### What to do
Please reproduce the lines below word for word, the stretch from the line containing "The height and width of the screenshot is (576, 800)." through the line containing "click(x=200, y=143)", with both of those lines included.

### Extracted information
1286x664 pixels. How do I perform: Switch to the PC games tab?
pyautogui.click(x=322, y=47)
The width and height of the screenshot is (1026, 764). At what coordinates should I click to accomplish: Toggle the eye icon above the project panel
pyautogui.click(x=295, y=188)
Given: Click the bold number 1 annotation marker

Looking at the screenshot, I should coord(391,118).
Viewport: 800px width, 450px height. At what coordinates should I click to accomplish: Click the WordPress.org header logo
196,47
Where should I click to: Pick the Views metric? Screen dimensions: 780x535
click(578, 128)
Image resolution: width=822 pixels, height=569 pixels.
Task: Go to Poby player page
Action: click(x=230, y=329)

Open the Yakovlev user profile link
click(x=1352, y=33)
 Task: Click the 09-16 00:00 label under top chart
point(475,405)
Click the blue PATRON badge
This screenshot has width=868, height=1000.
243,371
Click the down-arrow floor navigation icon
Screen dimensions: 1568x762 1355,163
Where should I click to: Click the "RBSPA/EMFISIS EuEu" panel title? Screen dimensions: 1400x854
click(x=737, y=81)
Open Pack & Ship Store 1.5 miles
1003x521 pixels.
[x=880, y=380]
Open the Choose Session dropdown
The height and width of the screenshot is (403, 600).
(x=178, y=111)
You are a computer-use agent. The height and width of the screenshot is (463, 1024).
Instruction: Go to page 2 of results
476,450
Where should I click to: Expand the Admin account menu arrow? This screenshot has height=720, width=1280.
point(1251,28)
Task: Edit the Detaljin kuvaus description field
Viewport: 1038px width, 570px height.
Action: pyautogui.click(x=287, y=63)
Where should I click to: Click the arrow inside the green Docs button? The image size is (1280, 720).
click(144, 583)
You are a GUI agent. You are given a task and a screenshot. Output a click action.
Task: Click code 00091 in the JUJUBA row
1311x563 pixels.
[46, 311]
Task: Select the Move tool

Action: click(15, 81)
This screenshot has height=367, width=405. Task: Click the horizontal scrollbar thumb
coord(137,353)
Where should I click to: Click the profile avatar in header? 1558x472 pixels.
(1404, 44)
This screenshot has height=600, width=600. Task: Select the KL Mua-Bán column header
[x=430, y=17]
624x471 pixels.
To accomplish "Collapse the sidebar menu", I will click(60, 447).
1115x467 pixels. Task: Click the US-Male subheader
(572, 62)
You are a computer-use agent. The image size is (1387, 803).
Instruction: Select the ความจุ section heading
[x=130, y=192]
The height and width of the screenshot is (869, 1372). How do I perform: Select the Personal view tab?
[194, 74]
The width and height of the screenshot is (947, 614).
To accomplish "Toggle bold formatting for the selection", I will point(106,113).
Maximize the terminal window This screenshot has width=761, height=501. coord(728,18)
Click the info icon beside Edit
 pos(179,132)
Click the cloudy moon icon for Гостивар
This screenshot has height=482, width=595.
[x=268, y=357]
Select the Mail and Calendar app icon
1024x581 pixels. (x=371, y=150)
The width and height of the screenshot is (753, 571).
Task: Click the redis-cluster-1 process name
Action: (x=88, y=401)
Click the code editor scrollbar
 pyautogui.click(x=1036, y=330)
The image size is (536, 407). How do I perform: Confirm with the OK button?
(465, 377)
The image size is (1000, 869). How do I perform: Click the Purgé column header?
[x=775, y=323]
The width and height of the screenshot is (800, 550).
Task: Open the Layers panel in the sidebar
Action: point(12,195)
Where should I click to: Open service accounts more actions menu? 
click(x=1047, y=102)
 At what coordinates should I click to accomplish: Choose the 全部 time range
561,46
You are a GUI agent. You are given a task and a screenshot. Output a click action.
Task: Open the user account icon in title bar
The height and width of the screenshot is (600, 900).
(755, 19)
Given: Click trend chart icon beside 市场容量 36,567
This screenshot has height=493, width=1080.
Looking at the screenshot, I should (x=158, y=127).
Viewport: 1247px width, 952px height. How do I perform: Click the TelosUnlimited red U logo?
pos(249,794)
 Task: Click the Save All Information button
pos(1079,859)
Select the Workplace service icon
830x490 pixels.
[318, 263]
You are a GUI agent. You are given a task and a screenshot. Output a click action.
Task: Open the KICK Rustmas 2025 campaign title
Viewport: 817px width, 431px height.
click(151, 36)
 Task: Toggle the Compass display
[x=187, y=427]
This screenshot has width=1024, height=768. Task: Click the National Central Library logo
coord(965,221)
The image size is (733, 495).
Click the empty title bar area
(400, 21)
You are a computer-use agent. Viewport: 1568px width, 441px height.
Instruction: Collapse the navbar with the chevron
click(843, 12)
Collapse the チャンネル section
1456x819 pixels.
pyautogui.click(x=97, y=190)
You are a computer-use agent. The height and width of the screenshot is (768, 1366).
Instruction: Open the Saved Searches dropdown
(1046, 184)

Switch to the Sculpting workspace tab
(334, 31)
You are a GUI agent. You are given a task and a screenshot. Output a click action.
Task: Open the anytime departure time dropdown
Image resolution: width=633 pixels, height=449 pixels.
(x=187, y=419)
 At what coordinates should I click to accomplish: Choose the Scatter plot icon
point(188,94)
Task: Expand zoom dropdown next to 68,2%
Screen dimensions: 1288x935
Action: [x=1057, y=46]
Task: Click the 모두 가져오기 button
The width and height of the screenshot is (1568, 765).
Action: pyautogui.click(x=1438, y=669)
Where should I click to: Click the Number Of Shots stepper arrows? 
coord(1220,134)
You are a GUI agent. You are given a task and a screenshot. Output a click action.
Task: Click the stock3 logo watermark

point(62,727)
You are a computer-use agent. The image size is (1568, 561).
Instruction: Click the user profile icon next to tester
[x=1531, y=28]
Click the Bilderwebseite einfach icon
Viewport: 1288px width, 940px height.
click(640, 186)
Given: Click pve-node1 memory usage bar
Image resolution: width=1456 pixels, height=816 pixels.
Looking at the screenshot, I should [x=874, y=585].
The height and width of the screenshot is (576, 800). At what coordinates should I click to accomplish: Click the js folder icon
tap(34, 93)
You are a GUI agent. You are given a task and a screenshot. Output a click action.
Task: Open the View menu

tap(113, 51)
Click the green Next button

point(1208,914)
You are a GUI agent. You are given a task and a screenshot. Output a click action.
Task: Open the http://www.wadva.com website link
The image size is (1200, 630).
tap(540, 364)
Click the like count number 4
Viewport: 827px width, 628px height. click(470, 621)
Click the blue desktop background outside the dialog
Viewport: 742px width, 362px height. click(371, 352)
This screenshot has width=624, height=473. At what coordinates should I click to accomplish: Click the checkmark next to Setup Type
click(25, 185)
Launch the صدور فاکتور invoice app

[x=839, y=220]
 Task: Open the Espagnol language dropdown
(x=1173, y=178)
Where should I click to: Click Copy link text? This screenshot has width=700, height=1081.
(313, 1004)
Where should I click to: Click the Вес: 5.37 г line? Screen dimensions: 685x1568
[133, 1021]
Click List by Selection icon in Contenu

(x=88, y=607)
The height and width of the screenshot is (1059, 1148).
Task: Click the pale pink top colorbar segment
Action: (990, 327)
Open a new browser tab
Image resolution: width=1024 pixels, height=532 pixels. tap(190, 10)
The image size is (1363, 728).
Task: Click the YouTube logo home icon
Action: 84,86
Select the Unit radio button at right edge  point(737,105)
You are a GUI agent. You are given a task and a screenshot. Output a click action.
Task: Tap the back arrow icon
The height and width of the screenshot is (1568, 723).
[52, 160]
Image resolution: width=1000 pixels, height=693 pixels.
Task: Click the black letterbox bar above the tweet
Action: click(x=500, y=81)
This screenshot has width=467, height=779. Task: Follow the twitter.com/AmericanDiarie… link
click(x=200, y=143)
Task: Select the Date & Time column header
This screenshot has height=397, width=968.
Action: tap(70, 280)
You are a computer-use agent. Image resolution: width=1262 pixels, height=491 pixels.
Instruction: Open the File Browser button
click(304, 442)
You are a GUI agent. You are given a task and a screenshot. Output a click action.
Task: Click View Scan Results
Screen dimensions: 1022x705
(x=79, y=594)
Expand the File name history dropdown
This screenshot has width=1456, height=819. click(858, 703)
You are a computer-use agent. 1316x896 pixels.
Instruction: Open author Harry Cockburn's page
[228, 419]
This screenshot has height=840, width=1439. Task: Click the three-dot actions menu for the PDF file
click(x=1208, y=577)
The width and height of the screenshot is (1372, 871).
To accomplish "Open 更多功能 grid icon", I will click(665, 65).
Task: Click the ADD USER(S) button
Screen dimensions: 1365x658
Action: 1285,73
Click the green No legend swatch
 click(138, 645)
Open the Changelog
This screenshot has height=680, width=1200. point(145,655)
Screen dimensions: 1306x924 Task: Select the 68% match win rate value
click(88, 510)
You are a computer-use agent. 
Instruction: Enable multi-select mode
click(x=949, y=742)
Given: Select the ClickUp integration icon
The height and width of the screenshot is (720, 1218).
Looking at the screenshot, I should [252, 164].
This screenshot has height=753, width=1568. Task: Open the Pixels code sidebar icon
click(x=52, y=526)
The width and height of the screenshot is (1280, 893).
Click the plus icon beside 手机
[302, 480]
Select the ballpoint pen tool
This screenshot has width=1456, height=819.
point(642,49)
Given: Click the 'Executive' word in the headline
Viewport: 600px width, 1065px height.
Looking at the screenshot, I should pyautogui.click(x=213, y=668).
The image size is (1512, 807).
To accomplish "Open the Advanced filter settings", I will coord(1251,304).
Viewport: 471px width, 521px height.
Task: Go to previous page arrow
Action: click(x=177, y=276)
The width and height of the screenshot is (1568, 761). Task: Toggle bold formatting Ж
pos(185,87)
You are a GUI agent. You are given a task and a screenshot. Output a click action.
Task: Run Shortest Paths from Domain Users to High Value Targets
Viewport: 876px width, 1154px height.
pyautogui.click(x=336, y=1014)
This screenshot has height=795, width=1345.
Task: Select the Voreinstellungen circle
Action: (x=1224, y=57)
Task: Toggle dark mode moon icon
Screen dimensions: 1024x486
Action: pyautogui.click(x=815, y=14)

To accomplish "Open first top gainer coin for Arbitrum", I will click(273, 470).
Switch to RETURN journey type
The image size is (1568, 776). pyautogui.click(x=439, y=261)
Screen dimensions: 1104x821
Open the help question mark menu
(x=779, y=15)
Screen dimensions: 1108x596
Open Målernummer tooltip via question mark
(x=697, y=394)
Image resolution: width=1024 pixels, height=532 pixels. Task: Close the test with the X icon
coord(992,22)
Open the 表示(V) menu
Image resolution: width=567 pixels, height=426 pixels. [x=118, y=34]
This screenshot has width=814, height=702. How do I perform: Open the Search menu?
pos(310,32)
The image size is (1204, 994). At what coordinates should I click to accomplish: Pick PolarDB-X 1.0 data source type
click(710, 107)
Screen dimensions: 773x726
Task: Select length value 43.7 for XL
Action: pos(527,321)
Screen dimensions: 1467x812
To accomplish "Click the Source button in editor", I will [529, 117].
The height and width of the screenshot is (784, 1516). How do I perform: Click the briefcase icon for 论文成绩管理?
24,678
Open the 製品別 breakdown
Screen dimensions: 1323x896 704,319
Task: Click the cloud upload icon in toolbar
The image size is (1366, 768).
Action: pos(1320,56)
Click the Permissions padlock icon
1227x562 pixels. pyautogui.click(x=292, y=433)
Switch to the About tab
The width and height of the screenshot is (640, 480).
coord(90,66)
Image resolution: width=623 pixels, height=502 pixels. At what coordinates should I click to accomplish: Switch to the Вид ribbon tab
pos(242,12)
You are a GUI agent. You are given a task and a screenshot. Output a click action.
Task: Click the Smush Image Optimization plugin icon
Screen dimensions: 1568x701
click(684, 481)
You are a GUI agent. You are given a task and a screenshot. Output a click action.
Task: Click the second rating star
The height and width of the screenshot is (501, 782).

### Solution to the problem
The height and width of the screenshot is (576, 800). At what coordinates should I click to accomplish: Click the js folder icon
tap(34, 93)
You are a GUI agent. You are given a task and a screenshot. Output a click action.
Task: Open the View menu

tap(113, 51)
Click the green Next button

point(1208,914)
You are a GUI agent. You are given a task and a screenshot. Output a click action.
Task: Open the http://www.wadva.com website link
The image size is (1200, 630).
tap(540, 364)
Click the like count number 4
Viewport: 827px width, 628px height. click(470, 621)
Click the blue desktop background outside the dialog
Viewport: 742px width, 362px height. click(371, 352)
This screenshot has width=624, height=473. At what coordinates should I click to accomplish: Click the checkmark next to Setup Type
click(25, 185)
Launch the صدور فاکتور invoice app

[x=839, y=220]
 Task: Open the Espagnol language dropdown
(x=1173, y=178)
Where should I click to: Click Copy link text? This screenshot has width=700, height=1081.
(313, 1004)
Where should I click to: Click the Вес: 5.37 г line? Screen dimensions: 685x1568
[133, 1021]
Click List by Selection icon in Contenu

(x=88, y=607)
The height and width of the screenshot is (1059, 1148).
Task: Click the pale pink top colorbar segment
Action: (990, 327)
Open a new browser tab
Image resolution: width=1024 pixels, height=532 pixels. tap(190, 10)
The image size is (1363, 728).
Task: Click the YouTube logo home icon
Action: 84,86
Select the Unit radio button at right edge  point(737,105)
You are a GUI agent. You are given a task and a screenshot. Output a click action.
Task: Tap the back arrow icon
The height and width of the screenshot is (1568, 723).
[52, 160]
Image resolution: width=1000 pixels, height=693 pixels.
Task: Click the black letterbox bar above the tweet
Action: click(x=500, y=81)
This screenshot has width=467, height=779. Task: Follow the twitter.com/AmericanDiarie… link
click(x=200, y=143)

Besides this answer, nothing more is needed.